Gli amori di Astrea e Céladon sono l’equivalente transalpino di opere del barocco italiano come Il pastor fido o l’Aminta di Torquato Tasso, di cui condividono la sensualità pervasiva ma mai volgare e la più o meno esplicita impostazione intellettuale e filosofica, che il cineasta francese non fa nulla per nascondere o attenuare. Tra una canzone e una passeggiata tra i boschi, infatti, trovano agevolmente spazio dotte disquisizioni sulla natura dell’amore (in cui si confrontano l’impostazione platonica dei nostri protagonisti e quella più carnale e materialista di un altro pastore) e sulla natura sincretica dei santuari gallici (con una dimostrazione articolata del confluire delle divinità politeiste nel culto dell’unico vero dio e della sua madre vergine).

Il protagonista Céladon è l’eroe della fedeltà ad ogni costo e al di là di ogni calcolo e logica. Salvato dal un tentativo di suicidio (che ne riscatta, a sua insaputa, la buona fede agli occhi dell’amata) conquista suo malgrado il cuore di una delle sue salvatrice, ma, forte del suo amore, le resiste.

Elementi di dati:
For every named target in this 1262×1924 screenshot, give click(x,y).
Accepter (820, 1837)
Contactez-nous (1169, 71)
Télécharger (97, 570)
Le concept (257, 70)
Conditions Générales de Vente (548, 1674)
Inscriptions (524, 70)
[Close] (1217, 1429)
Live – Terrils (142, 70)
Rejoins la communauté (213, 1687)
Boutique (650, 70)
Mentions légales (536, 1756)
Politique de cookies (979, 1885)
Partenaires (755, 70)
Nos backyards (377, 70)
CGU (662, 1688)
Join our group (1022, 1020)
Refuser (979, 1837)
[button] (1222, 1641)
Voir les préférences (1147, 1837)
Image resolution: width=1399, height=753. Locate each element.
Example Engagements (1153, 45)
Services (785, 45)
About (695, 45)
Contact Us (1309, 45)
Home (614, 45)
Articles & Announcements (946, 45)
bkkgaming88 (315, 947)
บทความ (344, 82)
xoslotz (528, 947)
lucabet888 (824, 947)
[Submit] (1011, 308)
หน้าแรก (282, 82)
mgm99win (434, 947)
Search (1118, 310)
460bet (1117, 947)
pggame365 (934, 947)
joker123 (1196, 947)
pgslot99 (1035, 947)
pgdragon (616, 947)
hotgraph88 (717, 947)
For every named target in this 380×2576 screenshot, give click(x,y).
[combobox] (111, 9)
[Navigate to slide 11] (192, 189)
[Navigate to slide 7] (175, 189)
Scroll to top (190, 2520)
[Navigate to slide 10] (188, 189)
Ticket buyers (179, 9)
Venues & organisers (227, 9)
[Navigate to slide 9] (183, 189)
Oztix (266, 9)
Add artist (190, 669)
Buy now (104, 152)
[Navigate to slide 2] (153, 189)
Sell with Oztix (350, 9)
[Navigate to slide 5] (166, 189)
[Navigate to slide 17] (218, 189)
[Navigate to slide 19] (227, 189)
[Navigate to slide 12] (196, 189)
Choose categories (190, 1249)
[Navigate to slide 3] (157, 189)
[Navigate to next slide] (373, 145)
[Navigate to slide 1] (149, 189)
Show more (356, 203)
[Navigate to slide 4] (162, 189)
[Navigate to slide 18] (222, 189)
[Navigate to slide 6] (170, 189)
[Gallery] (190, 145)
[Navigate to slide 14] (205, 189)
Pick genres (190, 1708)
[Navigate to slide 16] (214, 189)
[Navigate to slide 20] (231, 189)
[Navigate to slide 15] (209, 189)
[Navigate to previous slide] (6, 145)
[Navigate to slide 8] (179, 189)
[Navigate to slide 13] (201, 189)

__Obiettivo__:
Cita alla lettera il passo del testo su Astrea e Céladon che va da "Gli amori di" fino a "sua madre vergine).".

__Problema risolto__:
Gli amori di Astrea e Céladon sono l’equivalente transalpino di opere del barocco italiano come Il pastor fido o l’Aminta di Torquato Tasso, di cui condividono la sensualità pervasiva ma mai volgare e la più o meno esplicita impostazione intellettuale e filosofica, che il cineasta francese non fa nulla per nascondere o attenuare. Tra una canzone e una passeggiata tra i boschi, infatti, trovano agevolmente spazio dotte disquisizioni sulla natura dell’amore (in cui si confrontano l’impostazione platonica dei nostri protagonisti e quella più carnale e materialista di un altro pastore) e sulla natura sincretica dei santuari gallici (con una dimostrazione articolata del confluire delle divinità politeiste nel culto dell’unico vero dio e della sua madre vergine).